Beim Defilée der Automobilikonen am Ufer des Comer Sees werden die mondänsten Schönheiten von gestern und morgen gekürt. Die schnöde Gegenwart muss derweil draußen warten. Jan Baedeker hat sich für Classic Driver unter die Hautevolee gemischt und berichtet.

 

Für die Elitären und ästhetisch Sensiblen unter den Autombilfreunden ist der Concorso d’Eleganza Villa d’Este so etwas wie ein Hortus Conclusus, ein Paradiesgarten mit Zutrittsbeschränkung: Weder die seelenlosen Massenmobile unserer Zeit, noch das ballonseidene Messepublikum stören hier die Komposition – man bleibt „unter sich“, genießt das eindrucksvolle Bergpanorama um den frühsommerlichen Comer See und erfreut sich bei einem Glas Aperol Spritz dem Schaulauf der großen Klassiker und Prototypen. Seit 1873 dient das Grand Hotel Villa d’Este gutbetuchten Reisenden als Sommerresidenz, die Liste der namhaften Gäste reicht von Lord Byron bis zu Sharon Stone. Selbst der scharfzüngige Reisende Mark Twain, eigentlich dem amerikanischen Lake Tahoe zugetan, lobte die Ruhe und Gelassenheit des oberitalienischen Seenlandschaft. Diese luxuriöse Lässigkeit bestimmt auch heute noch den Rhythmus des Concorso: Man schlendert hindurch zwischen Karosserieskulpturen von Bugatti, Delahaye und Talbot-Lago, bewundert futuristische Concept Cars, hält Smalltalk mit Concorso-Bekanntschaften aus aller Welt und stellt im Geiste bereits die Liste der persönlichen Favoriten zusammen.

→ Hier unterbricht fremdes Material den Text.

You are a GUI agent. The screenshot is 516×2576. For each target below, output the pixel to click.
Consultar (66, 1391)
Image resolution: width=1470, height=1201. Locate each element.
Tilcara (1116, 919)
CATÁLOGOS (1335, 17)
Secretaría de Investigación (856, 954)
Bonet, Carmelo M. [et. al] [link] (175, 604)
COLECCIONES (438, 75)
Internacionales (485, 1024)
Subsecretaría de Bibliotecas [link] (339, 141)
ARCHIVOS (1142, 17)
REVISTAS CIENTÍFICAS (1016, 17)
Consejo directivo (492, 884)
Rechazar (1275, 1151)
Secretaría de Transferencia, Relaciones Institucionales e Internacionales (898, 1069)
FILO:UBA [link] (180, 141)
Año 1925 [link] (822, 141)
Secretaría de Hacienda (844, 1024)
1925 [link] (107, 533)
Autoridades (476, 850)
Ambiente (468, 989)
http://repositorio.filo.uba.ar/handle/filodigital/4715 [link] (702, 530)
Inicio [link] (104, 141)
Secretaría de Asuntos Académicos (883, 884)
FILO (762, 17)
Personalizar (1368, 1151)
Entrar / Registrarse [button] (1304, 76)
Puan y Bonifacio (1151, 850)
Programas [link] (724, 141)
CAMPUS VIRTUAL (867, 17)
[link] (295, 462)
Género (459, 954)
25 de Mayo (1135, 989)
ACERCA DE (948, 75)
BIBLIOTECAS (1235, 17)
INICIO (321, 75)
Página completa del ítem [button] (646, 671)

Concorso d'Eleganza Villa d'Este 2011: Paradiesgarten mit Zutrittsbeschränkung Concorso d'Eleganza Villa d'Este 2011: Paradiesgarten mit Zutrittsbeschränkung

Im Jahr 1929 wurde der Concorso d’Eleganza im Park der Villa d’Este erstmals ausgerichtet – damals noch als Schönheitswettbewerb für neue Automobilmodelle. Seit 2000 ist BMW als Schirmherr für Tradition und Entwicklung verantwortlich – und beweist dabei glücklicherweise wenig Sendungsbewusstsein aber viel Fingerspitzengefühl. Anders als in den Vorjahren wurde der Concorso-Termin dieses Mal jedoch nicht im April, sondern Ende Mai angesetzt, um Überschneidungen mit der Autoshow in Peking zu vermeiden. Neu im Programm war zudem der Concorso e Mostra di Motociclette, bei dem auf dem Gelände der benachbarten Villa Erba klassische Motorräder gekürt wurden, und eine hochdotierte Versteigerung des kanadischen Auktionshauses RM, die mehr als 23 Millionen Euro einspielen konnte. Ansonsten hieß es im Ablaufplan für den Samstag wie gewohnt: Ausstellung der Automobile vor der Villa d’Este, Begutachtung durch geladene Gäste und die Jury, Wahl des „Coppa d’Oro“ – den begehrten Publikumspreis für Klassiker – und Parade aller Nominierten.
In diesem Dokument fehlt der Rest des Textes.